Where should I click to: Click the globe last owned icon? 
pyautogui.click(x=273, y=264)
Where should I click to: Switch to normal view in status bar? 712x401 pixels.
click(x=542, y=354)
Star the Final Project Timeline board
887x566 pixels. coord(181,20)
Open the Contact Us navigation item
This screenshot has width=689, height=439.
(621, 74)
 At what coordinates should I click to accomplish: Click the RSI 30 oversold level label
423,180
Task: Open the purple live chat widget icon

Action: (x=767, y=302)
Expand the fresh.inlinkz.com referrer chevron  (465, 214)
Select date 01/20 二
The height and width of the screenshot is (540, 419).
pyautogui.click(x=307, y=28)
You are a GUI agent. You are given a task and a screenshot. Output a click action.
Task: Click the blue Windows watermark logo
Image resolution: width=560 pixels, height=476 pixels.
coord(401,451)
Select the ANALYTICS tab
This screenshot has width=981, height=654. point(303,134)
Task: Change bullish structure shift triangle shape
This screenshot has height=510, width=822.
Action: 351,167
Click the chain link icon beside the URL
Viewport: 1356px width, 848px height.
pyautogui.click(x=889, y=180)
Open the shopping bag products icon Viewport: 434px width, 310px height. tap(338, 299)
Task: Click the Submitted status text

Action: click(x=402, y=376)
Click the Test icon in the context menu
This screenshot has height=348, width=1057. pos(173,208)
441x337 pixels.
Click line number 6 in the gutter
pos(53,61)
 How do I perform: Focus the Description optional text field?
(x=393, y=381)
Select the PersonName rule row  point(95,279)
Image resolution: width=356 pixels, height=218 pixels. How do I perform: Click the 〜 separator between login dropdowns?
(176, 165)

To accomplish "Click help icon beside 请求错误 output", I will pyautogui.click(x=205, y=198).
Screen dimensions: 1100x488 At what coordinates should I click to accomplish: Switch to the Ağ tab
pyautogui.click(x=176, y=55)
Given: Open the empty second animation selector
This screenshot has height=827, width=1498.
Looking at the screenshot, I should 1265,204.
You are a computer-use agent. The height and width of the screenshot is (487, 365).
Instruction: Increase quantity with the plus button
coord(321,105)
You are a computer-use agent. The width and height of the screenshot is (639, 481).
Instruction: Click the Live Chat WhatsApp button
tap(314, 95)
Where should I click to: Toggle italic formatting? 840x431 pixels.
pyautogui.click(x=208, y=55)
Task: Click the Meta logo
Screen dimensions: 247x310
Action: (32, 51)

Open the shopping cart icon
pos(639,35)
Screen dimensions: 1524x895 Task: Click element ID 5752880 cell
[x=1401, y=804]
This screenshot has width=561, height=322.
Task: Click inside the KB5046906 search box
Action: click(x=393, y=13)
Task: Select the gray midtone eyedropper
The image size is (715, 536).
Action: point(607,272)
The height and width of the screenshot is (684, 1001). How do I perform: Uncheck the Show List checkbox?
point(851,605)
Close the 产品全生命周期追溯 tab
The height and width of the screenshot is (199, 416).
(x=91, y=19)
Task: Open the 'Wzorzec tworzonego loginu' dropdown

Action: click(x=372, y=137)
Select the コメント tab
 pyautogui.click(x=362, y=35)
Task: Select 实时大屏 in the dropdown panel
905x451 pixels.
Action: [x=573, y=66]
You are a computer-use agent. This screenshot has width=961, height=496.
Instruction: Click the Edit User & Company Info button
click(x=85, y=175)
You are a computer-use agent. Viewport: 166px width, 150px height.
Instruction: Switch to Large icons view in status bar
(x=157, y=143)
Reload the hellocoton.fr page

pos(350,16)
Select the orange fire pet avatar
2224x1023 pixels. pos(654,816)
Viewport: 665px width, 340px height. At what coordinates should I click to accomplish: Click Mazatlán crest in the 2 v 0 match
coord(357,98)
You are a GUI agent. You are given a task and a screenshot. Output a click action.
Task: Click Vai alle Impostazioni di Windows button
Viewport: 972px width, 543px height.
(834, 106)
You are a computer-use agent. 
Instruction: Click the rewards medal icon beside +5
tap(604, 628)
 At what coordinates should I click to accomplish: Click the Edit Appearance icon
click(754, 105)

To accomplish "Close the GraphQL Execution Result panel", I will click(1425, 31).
***
**TO BE DONE**: Identify every line in the data above that contains the word "Close", and copy each of those lines in full.

**ANSWER TO THE PROBLEM**:
Close the 产品全生命周期追溯 tab
To accomplish "Close the GraphQL Execution Result panel", I will click(1425, 31).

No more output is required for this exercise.